June 1, 2013
Educational outreach is fun for more than just the kids in the classroom.
By Bill Langer
I had just returned to my hotel room after a long day at the Society for Mining, Metallurgy, and Exploration (SME) annual meeting, which included discussions of the importance of educational outreach about the mining industry. What a coincidence! Waiting in my email inbox was an invitation from my granddaughter Delaney’s third grade teacher to talk to her class about rocks and minerals.
Pam Wilkinson, educational outreach coordinator at the University of Arizona’s Lowell Institute for Mineral Resources, was also at SME, so the next day she and I knocked out a class outline. The Mining Foundation of the Southwest funds her travel throughout the state of Arizona so she can provide presentations and activities to educate students and adults about the mining industry.
After returning home, I went to Pam’s to pick up rock samples for the classroom exercise. I also stopped by Pioneer Sand, which donated a selection of rocks each kid could take home. Each bag of rocks was topped off with a safety reflector donated by Environmental Resources Management, a global environmental consultancy.
I showed up at Delaney’s classroom dressed ready for fieldwork. I asked what the kids thought a geologist did and got some darn good answers.
Next, I asked what they thought my field equipment was used for. The kids knew the purpose of every piece of equipment. I could hardly believe it when a boy said my acid bottle was for vinegar to see if rocks fizzed, and when a girl said my hi-viz vest was so trucks could see me when I worked in a mine. How’d they know that?
Using a world map, I pointed out some of the places I worked. I asked them to identify the country and continent. Okay, they had trouble with Hungary and Slovenia, but they correctly identified most places and got all the continents correct. Some even elaborated, like when Delaney answered, “Australia, the smallest continent.”
Finally, the fun part! Each table had a box containing 11 rocks, all from Arizona. I described the rocks, one at a time, and told the kids a few of the major uses.
Gypsum was used in walls in the school and their houses. Scoria was used to make their blue jeans look old and to make lighter concrete floors in tall buildings. Limestone fizzed and was used in practically everything in the classroom. One girl knew she put limestone in her mouth when she brushed her teeth. Azurite, a mineral, is a source of copper, and Arizona produces more copper than all the rest of the states in the United States put together. (That drew a loud chorus of Oooooooooo’s.) The ugliest rock that nobody liked was gold ore, which makes its way into jewelry, computers, even teeth. And on and on….

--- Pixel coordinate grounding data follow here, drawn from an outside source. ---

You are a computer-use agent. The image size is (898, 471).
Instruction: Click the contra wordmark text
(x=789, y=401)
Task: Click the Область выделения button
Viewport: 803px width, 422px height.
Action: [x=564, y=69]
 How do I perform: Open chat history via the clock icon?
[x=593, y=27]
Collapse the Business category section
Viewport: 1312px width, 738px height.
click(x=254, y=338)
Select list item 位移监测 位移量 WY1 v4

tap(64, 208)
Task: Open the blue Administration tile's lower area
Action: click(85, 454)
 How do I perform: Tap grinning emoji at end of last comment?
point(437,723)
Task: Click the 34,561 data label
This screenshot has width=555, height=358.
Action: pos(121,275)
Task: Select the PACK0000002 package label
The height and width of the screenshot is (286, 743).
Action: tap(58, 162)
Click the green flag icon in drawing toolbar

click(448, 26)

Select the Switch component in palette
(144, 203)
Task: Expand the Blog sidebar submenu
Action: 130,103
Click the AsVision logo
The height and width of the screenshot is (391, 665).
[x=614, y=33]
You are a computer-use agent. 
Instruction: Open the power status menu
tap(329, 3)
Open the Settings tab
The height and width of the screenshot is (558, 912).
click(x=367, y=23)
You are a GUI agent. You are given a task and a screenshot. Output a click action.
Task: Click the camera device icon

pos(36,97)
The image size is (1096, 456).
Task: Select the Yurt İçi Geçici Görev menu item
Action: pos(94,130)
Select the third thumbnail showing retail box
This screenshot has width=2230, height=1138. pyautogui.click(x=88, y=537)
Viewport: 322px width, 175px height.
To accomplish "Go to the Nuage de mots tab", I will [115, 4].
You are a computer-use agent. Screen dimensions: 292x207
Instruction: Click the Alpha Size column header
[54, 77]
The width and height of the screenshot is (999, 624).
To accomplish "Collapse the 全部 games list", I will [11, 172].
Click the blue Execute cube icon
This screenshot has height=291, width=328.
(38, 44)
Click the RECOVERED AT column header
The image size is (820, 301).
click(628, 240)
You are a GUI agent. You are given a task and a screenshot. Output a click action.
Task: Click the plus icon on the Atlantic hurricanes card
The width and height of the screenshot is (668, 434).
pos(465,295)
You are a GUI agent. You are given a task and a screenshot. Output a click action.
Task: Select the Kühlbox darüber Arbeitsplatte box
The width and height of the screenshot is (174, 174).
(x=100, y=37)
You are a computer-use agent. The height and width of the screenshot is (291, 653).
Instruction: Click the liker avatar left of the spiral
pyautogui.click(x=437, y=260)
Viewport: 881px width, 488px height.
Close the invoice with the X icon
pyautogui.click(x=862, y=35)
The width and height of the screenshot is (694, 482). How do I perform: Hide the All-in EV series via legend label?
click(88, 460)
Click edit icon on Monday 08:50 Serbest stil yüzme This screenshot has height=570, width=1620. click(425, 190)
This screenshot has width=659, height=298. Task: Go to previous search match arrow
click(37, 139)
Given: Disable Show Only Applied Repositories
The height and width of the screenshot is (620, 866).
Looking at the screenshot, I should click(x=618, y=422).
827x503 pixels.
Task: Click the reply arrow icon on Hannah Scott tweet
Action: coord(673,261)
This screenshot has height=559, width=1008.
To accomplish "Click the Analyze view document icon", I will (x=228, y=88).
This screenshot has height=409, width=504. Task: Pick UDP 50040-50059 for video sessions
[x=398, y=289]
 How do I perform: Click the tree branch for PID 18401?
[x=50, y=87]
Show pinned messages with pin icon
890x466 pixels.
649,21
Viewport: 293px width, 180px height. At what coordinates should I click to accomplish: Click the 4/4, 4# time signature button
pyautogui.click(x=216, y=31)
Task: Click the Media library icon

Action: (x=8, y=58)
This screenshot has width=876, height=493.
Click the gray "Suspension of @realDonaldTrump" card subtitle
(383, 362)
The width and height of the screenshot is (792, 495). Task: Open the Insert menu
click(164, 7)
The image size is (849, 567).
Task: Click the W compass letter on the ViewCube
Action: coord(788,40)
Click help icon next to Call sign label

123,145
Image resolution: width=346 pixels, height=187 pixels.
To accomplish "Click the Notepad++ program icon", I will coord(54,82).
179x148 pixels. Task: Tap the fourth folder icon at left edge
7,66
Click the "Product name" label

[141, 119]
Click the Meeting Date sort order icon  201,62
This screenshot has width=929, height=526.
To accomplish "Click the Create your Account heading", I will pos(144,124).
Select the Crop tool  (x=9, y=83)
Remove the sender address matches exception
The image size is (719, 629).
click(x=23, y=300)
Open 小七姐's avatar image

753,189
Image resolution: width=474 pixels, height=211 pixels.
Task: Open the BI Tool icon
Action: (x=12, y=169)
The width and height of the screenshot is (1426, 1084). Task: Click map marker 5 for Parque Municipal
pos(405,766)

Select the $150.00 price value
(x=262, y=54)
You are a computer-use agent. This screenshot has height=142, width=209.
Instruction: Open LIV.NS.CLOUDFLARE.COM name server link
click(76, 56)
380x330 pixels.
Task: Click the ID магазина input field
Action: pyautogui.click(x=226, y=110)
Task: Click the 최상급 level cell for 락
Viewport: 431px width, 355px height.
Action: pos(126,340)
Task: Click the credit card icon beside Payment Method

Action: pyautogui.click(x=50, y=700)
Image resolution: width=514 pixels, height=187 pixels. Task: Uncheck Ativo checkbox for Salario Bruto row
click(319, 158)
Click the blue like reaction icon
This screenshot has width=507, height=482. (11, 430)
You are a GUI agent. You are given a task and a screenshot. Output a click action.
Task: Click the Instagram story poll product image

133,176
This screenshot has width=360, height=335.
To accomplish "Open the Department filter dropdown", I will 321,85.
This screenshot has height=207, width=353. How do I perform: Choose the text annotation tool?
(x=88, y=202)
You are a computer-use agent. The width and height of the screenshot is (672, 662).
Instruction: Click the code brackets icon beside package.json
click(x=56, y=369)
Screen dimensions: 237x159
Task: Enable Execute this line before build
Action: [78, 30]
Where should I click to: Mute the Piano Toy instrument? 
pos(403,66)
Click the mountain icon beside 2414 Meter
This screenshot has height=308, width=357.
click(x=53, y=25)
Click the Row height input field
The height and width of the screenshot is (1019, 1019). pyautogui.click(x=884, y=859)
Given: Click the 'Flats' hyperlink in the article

A few days later, Delaney’s friend Callie handed me a thank-you note that included the drawing in this article. (Notice the geologist on her shirt.)
And a few days after that, my wife, Pam, and I attended field day at Delaney’s school. A bunch of her classmates came up to me to tell me they loved rocks. One said her room was full of rocks, one showed me how rocks change color when wet, and one said he was going to be a geologist.
Going back to third grade was a great experience. Give it a try.